GCL (CAS 695-06-7) and GHL (CAS 105-21-5) are natural plant molecules (15, 41) whose functions are not known. GCL and GHL are both registered as flavor compounds (FL-10.021 and FL-10.020, respectively) by the European Food Safety Authority. Because this work suggests that these two molecules may be used in agronomy, we evaluated the fate of the introduced GHL and GCL, as well as their by-products HHA and HCA. None of them accumulated in plant tissues. However, a remarkable effect of GHL treatment was that it allowed the density of Rhodococcus cells to remain sustainably high over a 4-week period, although GHL and its by-product HHA were undetectable in the hydroponic fluid at 2 and 4 weeks. These experiments suggest that GHL promotes the installation of populations, including that of R. erythropolis, which are competitive enough to survive in the rhizosphere at high density, even when GHL was completely degraded. R. erythropolis is able to assimilate GCL and GHL. We hypothesize that the AHL lactonase QsdA (34) could also be involved in the opening of the ring of GHL and GCL, but we cannot exclude the possibility that other Rhodococcus enzymes or other microbial populations are involved in this degradation.

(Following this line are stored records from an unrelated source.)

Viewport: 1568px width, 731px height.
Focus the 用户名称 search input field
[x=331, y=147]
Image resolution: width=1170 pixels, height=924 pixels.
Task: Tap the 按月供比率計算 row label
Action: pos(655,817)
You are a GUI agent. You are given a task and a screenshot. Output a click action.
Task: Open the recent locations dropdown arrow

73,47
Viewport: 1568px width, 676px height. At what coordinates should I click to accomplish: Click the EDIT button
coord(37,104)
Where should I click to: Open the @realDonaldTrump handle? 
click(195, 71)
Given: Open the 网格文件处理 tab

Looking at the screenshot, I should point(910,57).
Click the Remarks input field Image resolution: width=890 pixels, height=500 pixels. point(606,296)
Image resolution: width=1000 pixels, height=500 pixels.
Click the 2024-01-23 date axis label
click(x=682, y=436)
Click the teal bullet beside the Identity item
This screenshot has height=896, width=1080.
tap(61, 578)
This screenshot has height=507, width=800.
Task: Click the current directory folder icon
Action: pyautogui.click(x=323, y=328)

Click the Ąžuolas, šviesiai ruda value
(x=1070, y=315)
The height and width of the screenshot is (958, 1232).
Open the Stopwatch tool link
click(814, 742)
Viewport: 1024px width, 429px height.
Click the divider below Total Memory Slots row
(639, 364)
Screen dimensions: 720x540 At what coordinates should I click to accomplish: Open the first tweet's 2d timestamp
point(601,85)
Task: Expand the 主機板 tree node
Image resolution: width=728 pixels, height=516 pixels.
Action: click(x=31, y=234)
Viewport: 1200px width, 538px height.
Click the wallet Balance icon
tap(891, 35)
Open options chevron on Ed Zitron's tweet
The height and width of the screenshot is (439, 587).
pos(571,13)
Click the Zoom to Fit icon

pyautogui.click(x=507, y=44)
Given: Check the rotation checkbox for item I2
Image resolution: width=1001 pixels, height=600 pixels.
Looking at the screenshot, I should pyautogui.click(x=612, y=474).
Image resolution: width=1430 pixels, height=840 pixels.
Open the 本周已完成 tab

R. erythropolis isolates are also able to degrade a large spectrum of compounds, including pyrazines, atrazine, and polychlorinated biphenyl (21, 30, 35), phenol and catechol (37), and the n-alkanes hydrocarbons and oils (10, 22). They are thus proposed for bioremediation of contaminated soils and waters. The GHL biostimulation, and its combination with the addition of appropriate R. erythropolis strains, may therefore also be considered as a way to maintain a high density of a rhodococcal population and hence a high bioremediation activity in the environment. Reciprocally, plant protection strategies could benefit from investigations of the use of R. erythropolis as a bioremediation agent, especially from reports describing safety evaluation and encapsulated formulations of R. erythropolis (1, 35, 36). Finally, we are aware that the introduction of an AHL-degrading agent in the rhizosphere may potentially alter the efficiency of other biocontrol agents, in which beneficial traits are controlled by QS (26). The appropriate use of QQ microbes versus that of QS-dependent beneficial microbes should therefore be carefully evaluated.